私たちは前世紀で、学力の優劣や知能指数や学歴という知的能力だけで人間の価値を決める社会をつくってきてしまいました。その結果が社会性の未発達な人間をつくってきたのではないかと思います。最近とみに起こっている幼児虐待はそういう風に育ってしまった大人が親となって育児の場面で引き起こす社会的に未成熟な人間の事件と理解できます。理解不能の通り魔的事件も、いじめも学級崩壊も同様のことが言えます。「社会脳」が健全に育ちにくい環境が、そういう社会的不安と将来への獏とした危機感を生んでいるのです。

「社会脳」をはぐくむのは、他者や状況と関わり、共感され、肯定され、評価され、賞賛されながら、「生きる力」を他者からもらえる環境です。それに最適な手段は、時間をかけて多くの人たちが交流して、何かを創造する「場」です。他者との関係の中で自己達成を実感することです。
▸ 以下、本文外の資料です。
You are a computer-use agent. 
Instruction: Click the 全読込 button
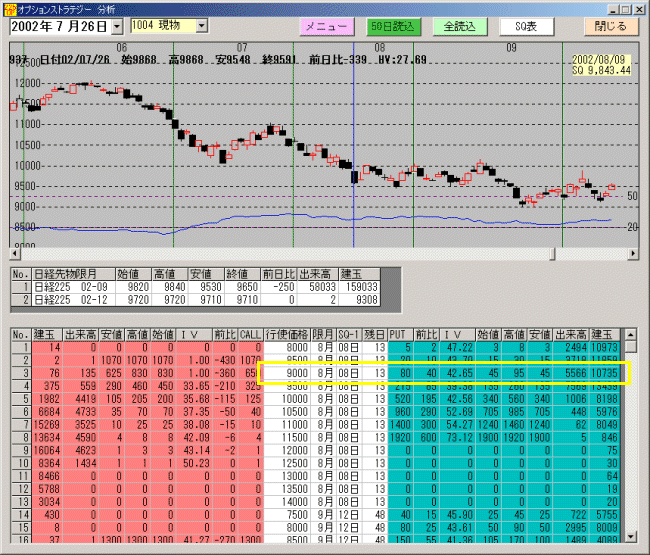tap(460, 26)
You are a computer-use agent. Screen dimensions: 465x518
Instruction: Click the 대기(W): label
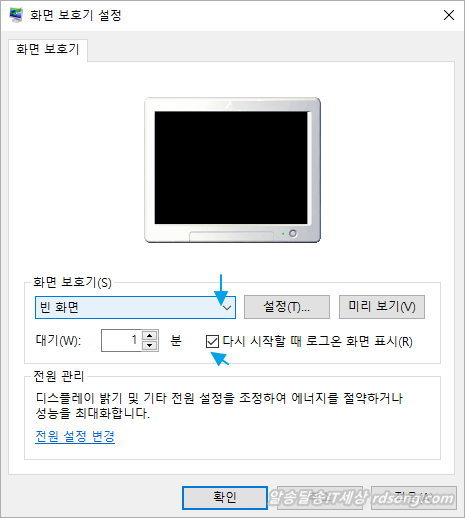click(x=58, y=340)
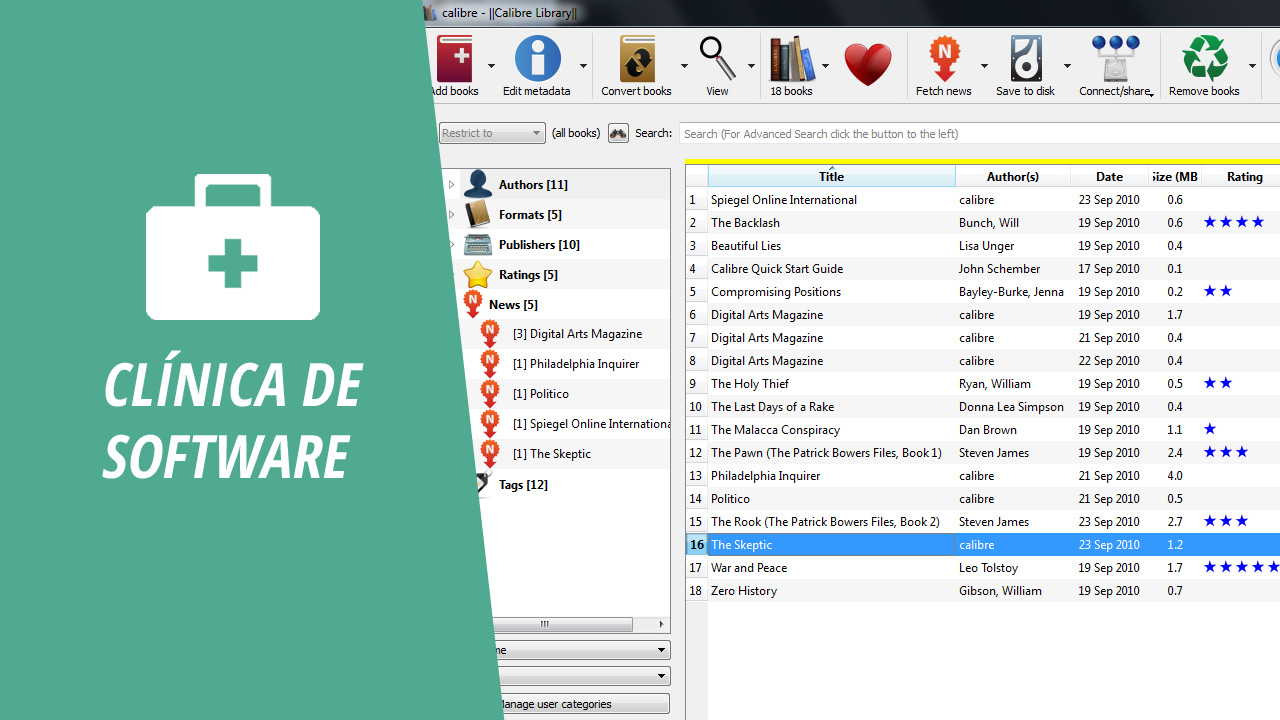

自分との関係性の中で他者を理解することです。だからこそ、芸術文化の社会への援用が、荒廃しつつあるいまの社会を健全化に向かわせる最適手段だ、と私は確信しているのです。

私たちは経験則で、アーツが人々の心に変化を与え、健全な人間性とコミュニティを形づくっていくことは知っています。ワークショップのプロセスで、人が変わったように明るく、元気になったり、伏し目がちにしか人と関われなかった参加者が、きちんと自分意見を仲間に伝えようとするようになったりという場面に、私はたびたび遭遇しています。しかし、その場に立ち会っていない人間に、それを客観的に伝えることはとても難しいことです。ましてや実証的に証し立てることは不可能に近いと考えていました。ところが、進捗する脳科学の「社会脳」の研究成果から、芸術文化の社会政策的な有効性に一石を投じられる可能性がある、と私は考えました。それによって、社会を健全化に向かわせる契機をつくれるし、文化政策をより広範な社会政策に、さらには縦割り行政の統合化につなげられると構想しています。

そして、「alaまち元気プロジェクト」は、可児市文化創造センターが、その考えをかたちにするために踏み出した第一歩です。そのアーラの挑戦に賛同を示していただくためのピンバッヂやシリコン・ブレスレットの「まち元気グッズ」は、「希望」の色である黄色をシンボルカラーにしています。皆が「つながる」ために、私たちは、小さいけれど、確かな一歩を踏み出しました。